Он силился прогулками освежить и укрепить свои стонущие, ноющие, рыдающие, орущие нервы, однако далеко не всегда доставало сил на то, чтобы из дома высунуть нос. Бессильное сердце едва перегоняло тяжёлую кровь. Жизнь почти замирала и в теле, и в понуренной, ко всему безразличной душе. Он по две и по три недели изнывал взаперти, не чая когда-нибудь подняться с измятой постели, и слабой рукой составлял завещание, уверенный в близкой, неминуемой смерти. Порой изнурение доходило до последних, почти невозможных пределов. Он погружался в прострацию, в сомнамбулизм. Несколько раз его поражало полное онемение, пульс пропадал, сердце не билось, и его принимали за мёртвого. Он до ужаса трепетал при одной мысли о том, что однажды его похоронят, не догадавшись, по неизлечимой бестолковости русской, удовлетвориться в том, подлинной или мнимой была его смерть.
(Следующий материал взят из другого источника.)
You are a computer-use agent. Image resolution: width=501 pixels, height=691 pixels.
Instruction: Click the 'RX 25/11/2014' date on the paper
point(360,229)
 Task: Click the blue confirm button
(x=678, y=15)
Но лишь только силы хотя бы отчасти возвращались к нему, как только удавалось подняться на слабые ноги, он горько жалел не о бренном теле споем, а о бесцельно потерянном времени, о пролетевших напрасно неделях и днях. Жить, жить, жить хотелось ему, во что бы то ни стало и вопреки всему жить, потому что поэма ждала его сердца, ума, рук, усилий и его вдохновения. Он неустанно молил доброго Бога:

   — О, если бы три года ещё, только три года! Столько жизни прошу, сколько необходимо для окончания труда моего! Больше ни часа не надобно мне!
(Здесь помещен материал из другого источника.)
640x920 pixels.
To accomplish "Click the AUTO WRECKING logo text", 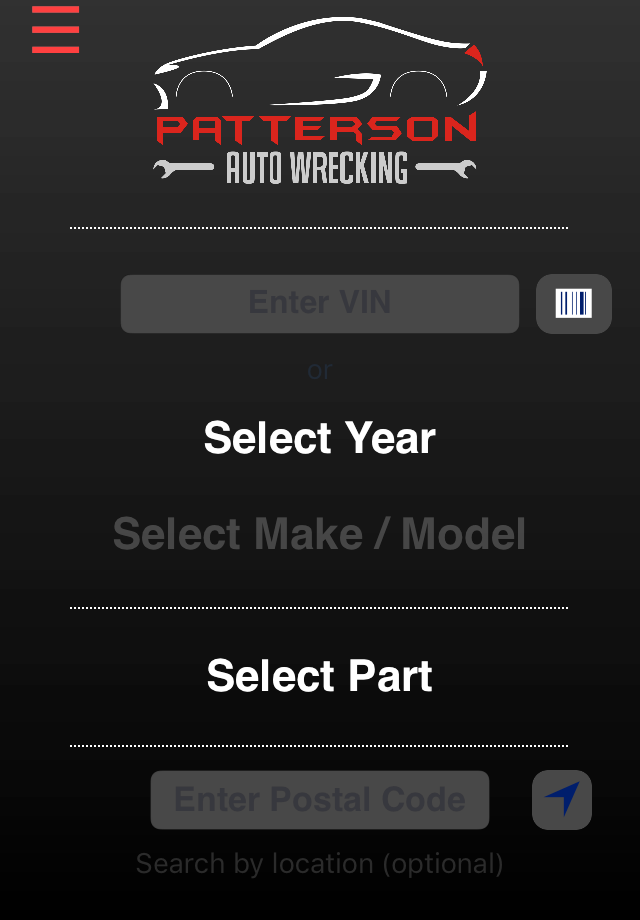I will [x=316, y=168].
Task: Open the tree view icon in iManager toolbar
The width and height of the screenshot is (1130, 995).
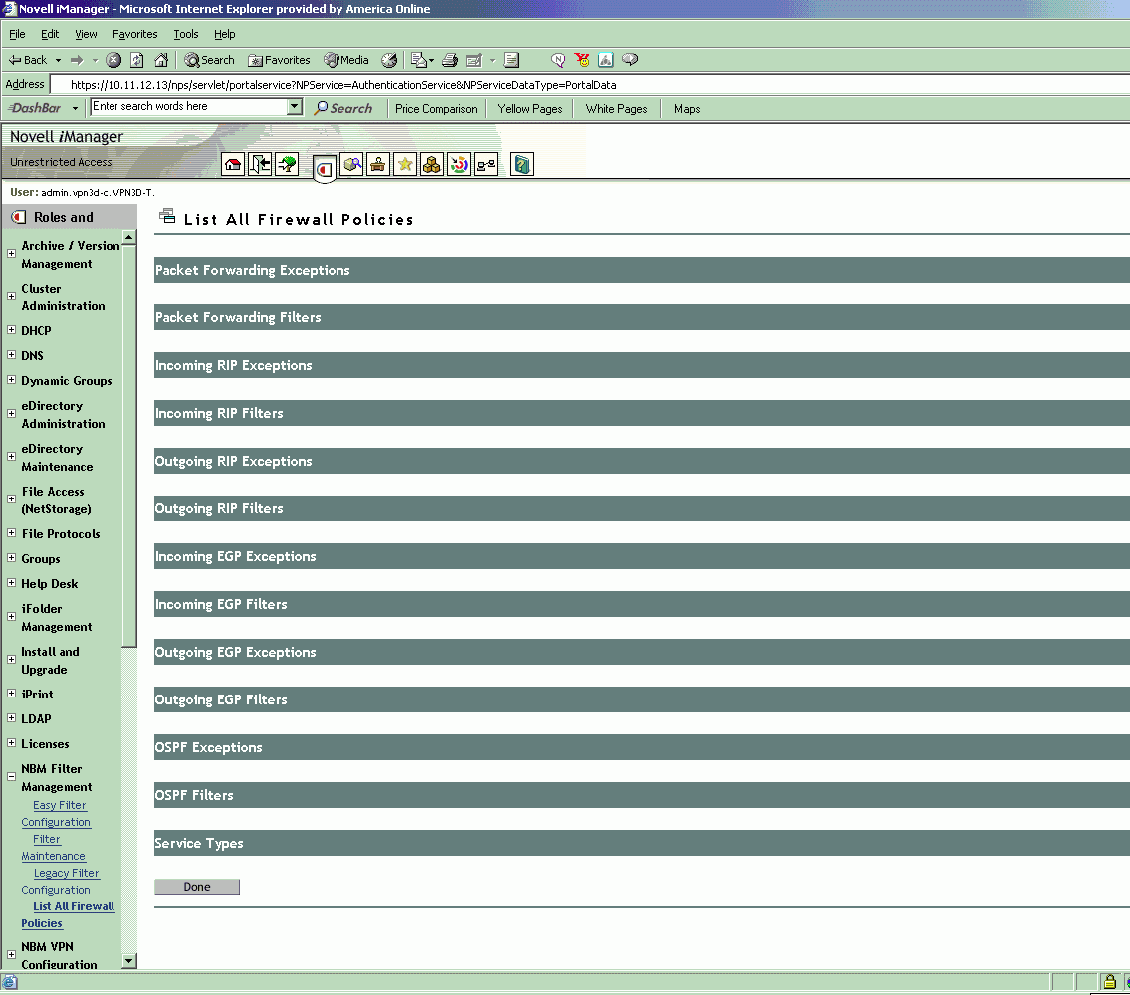Action: coord(287,165)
И, едва отлежавшись, отмаявшись, придя немного в себя, благодарный судьбе за вновь обретённые дни, он поднимался чуть свет, пил одну холодную воду и становился к рабочему верстаку, чтобы в тысячу первый раз процедить сквозь самое мелкое сито недремлющей совести вписанное в поэму словцо, ежеминутно, подобно терпеливому живописцу, то отдаляясь, то вновь приближаясь к своей эпопее, проверяя, не выпирает ли где что-нибудь чужое, не нарушается ли нестройным и преждевременным криком общее согласие мастерски слаженных абзацев и глав.

С гордостью смотрел он на свой подступавший к завершению труд, и другой чистой радости не было у него, кроме радости успешно идущего творчества. Он чуть в самом деле не умер, когда в первый раз спалил свои «Мёртвые души».
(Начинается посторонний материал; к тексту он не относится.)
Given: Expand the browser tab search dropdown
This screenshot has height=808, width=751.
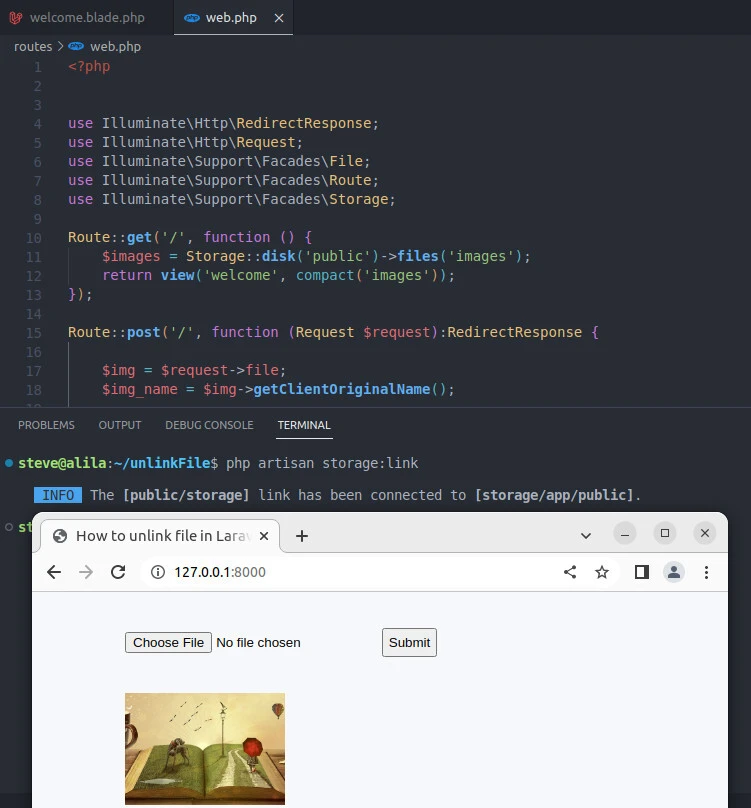Looking at the screenshot, I should point(586,536).
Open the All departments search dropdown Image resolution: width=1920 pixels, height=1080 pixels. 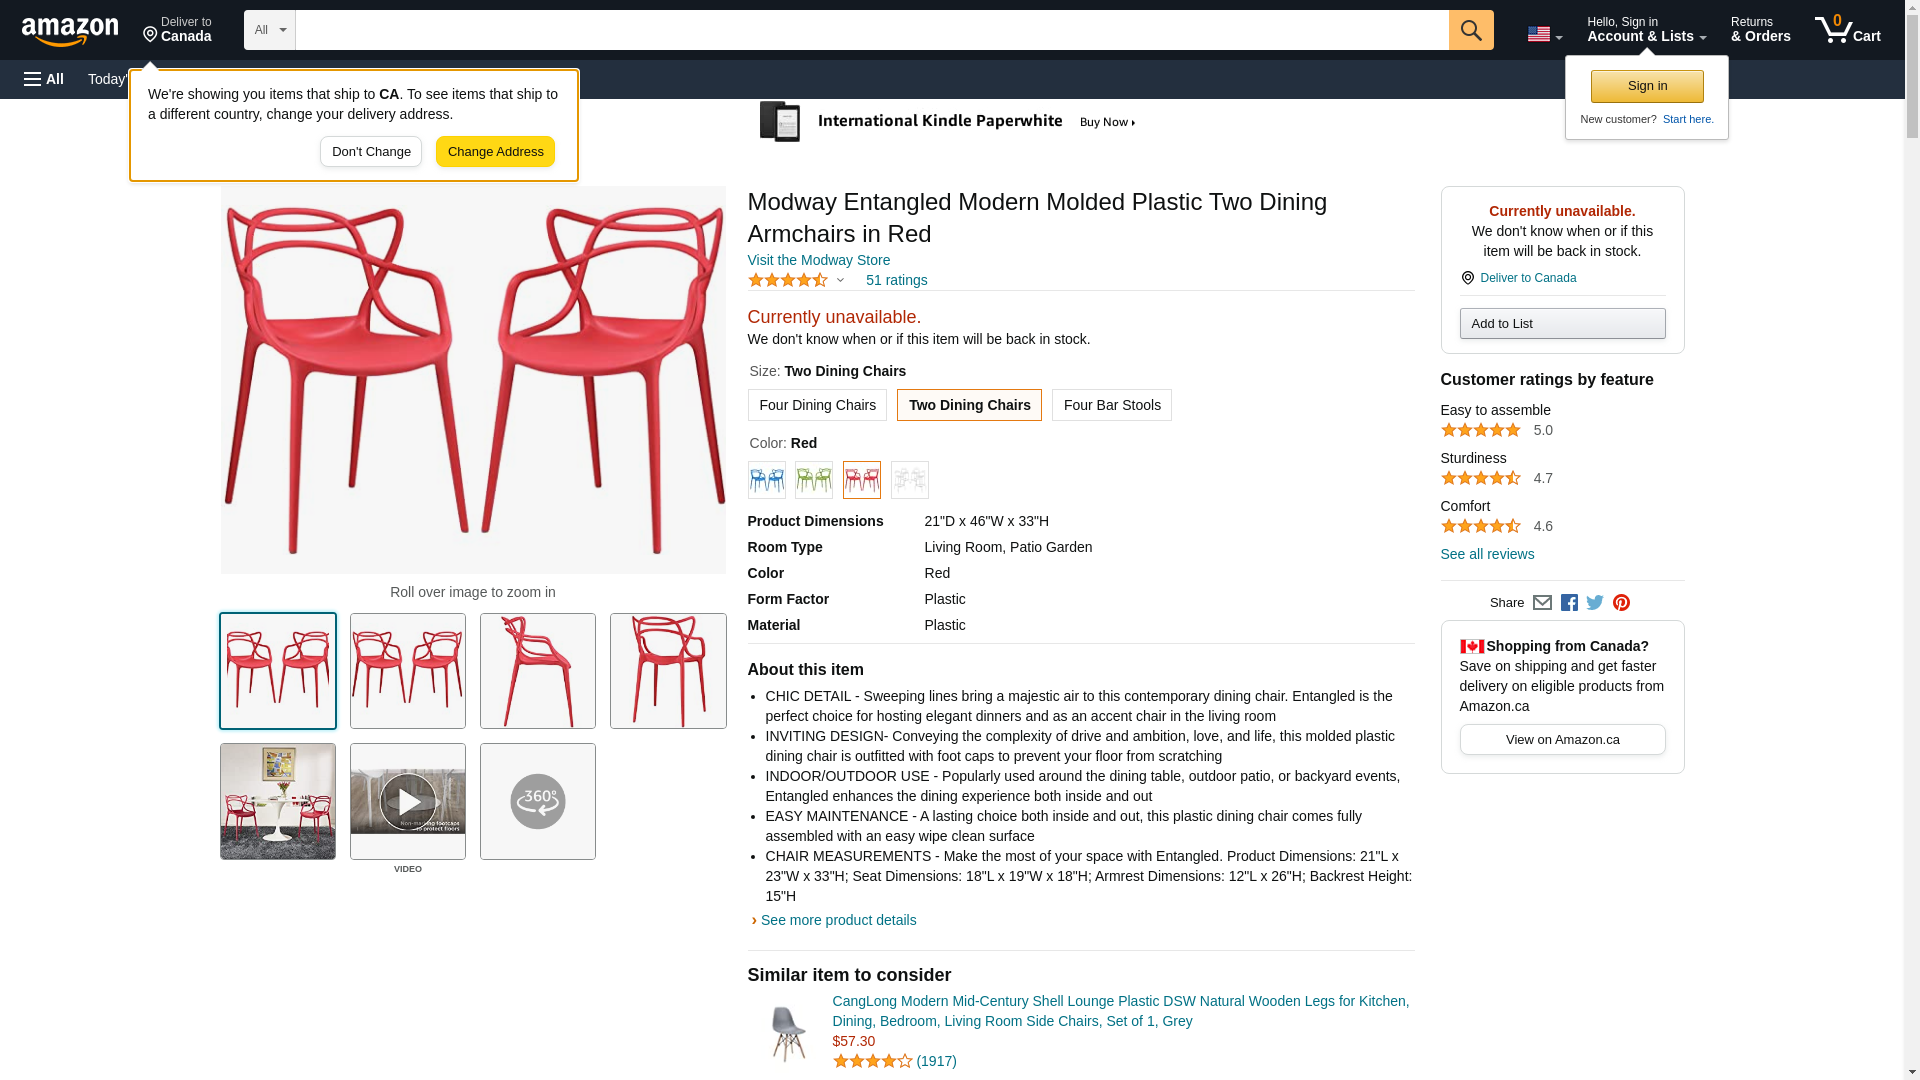point(269,30)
Николай Васильевич вдруг приподнялся на жёстком диване и уставился в сторону шкафа. А что, если в этот раз он в самом деле умрёт, умрёт непременно? Разве выдержит он разлуку с поэмой? Любимая, ненаглядная, кроме поэмы у него в жизни не было никого.

Он побледнел. Ничто не изменилось, не тронулось в нём.

Он продолжал почти совершенно спокойно:

   — Как жить, как век вековать без неё? Небо коптить из чего, из каких пирогов?

Тяжёлые складки сложились у переносья. Он поднялся, чувствуя холод, взял в руки шубу, бездумно погладил поредевший, изношенный мех и вдруг выронил её на пол. Странное будущее предстало ему.